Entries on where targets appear

^^^^

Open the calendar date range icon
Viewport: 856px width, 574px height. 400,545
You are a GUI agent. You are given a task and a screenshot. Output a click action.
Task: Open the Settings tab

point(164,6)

^^^^

_Short problem_
Arrange every line of the entries above as a Markdown table with two columns, Row and Line, numbering each row and omitting blank lines.

_Task response_
| Row | Line |
|---|---|
| 1 | Open the calendar date range icon |
| 2 | Viewport: 856px width, 574px height. 400,545 |
| 3 | You are a GUI agent. You are given a task and a screenshot. Output a click action. |
| 4 | Task: Open the Settings tab |
| 5 | point(164,6) |